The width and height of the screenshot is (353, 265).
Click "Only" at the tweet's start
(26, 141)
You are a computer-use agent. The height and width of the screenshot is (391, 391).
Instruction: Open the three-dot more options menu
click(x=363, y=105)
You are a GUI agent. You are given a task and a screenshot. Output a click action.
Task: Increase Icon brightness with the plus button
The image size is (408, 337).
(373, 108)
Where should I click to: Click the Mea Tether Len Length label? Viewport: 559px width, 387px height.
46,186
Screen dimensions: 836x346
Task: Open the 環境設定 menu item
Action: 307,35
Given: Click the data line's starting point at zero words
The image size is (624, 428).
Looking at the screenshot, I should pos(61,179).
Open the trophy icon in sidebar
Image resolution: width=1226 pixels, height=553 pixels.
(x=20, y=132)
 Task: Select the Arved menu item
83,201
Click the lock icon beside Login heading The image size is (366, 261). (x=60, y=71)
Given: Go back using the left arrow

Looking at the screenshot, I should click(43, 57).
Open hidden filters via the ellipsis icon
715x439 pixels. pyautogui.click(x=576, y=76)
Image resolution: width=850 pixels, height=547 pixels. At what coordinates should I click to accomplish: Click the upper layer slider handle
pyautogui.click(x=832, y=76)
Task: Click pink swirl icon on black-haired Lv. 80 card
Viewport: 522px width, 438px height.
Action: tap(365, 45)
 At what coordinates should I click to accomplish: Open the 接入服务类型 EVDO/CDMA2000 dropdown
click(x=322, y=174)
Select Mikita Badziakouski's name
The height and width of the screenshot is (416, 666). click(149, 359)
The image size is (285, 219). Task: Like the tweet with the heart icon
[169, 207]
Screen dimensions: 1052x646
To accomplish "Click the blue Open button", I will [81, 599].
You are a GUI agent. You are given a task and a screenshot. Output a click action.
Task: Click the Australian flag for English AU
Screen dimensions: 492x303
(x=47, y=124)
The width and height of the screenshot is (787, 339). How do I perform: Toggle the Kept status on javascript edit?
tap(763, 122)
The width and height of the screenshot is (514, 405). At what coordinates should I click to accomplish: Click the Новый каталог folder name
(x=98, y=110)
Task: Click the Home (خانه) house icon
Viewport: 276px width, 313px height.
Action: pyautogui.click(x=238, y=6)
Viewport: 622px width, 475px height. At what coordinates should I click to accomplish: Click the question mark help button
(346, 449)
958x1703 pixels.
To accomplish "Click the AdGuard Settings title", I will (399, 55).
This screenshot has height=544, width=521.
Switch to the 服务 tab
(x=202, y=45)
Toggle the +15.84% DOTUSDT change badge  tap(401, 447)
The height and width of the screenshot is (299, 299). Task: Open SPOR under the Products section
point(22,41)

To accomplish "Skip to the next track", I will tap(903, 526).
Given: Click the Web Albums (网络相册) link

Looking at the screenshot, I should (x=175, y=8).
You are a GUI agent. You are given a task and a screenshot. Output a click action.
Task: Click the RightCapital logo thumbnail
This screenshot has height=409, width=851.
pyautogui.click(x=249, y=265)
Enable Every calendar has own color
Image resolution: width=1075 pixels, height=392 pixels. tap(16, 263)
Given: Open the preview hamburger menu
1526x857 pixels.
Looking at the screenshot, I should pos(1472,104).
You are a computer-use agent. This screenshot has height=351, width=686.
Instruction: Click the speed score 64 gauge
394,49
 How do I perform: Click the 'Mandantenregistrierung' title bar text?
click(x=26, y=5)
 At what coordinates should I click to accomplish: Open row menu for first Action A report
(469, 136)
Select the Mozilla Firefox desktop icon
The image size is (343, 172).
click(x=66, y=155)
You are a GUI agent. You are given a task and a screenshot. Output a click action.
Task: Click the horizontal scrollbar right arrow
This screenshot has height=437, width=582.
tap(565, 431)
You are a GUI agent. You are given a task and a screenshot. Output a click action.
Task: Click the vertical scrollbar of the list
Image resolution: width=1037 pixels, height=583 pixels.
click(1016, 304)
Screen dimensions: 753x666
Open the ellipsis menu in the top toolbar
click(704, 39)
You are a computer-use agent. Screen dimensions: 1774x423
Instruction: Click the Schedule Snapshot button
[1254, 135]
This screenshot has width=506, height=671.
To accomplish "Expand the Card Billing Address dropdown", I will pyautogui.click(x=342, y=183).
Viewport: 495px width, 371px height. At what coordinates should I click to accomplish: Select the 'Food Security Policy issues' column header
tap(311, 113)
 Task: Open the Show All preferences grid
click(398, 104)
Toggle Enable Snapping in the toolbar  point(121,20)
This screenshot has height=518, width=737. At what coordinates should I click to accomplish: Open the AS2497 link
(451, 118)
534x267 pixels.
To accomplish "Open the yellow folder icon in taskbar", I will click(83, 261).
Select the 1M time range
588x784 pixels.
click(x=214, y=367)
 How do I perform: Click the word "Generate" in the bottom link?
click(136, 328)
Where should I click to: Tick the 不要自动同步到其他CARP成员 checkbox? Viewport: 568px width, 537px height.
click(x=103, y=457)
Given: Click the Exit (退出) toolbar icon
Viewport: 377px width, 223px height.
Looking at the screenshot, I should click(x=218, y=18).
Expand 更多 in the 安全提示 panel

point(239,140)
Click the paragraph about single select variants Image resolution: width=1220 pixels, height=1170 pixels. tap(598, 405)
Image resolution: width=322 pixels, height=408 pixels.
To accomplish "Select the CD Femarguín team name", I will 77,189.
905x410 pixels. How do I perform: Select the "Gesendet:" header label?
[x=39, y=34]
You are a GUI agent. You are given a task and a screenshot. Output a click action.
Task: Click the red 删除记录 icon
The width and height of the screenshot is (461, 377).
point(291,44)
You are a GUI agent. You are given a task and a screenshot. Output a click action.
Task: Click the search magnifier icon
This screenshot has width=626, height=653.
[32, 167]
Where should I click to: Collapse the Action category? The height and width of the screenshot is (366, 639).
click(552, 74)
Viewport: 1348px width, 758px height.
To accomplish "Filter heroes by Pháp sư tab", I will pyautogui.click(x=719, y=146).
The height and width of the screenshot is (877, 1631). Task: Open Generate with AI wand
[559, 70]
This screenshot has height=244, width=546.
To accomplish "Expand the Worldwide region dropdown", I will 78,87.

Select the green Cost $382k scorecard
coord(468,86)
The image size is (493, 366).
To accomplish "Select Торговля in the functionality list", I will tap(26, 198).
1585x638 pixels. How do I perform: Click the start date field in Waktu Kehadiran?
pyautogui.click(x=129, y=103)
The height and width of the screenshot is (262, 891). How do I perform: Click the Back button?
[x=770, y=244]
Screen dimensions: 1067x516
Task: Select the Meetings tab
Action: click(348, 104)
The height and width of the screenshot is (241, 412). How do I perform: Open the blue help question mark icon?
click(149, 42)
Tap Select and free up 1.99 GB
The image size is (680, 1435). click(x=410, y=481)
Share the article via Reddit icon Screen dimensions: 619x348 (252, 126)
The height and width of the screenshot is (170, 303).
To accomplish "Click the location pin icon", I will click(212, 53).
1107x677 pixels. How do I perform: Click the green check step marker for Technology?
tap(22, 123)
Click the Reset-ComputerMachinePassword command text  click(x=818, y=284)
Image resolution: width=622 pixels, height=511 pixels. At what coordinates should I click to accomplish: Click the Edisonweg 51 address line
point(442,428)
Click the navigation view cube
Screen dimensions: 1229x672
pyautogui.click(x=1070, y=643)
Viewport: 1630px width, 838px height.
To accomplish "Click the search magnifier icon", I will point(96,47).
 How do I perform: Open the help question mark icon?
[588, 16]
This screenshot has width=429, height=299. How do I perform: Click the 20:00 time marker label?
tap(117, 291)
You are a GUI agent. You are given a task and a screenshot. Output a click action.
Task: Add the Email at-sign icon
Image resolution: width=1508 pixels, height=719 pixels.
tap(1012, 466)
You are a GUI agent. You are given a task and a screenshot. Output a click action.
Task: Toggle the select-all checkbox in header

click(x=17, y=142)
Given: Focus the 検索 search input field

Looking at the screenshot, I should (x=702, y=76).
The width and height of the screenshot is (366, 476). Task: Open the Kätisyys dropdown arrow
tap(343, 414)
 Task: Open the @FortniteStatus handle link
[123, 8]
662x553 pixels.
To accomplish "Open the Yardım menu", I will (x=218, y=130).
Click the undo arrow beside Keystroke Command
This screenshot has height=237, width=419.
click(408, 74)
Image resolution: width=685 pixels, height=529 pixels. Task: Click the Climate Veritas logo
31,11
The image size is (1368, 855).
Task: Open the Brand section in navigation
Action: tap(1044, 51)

**TASK DESCRIPTION**
Find the word "scrollbar" in the records, and report each line that has it.

**OUTPUT FOR THIS EXERCISE**
Task: Click the horizontal scrollbar right arrow
Task: Click the vertical scrollbar of the list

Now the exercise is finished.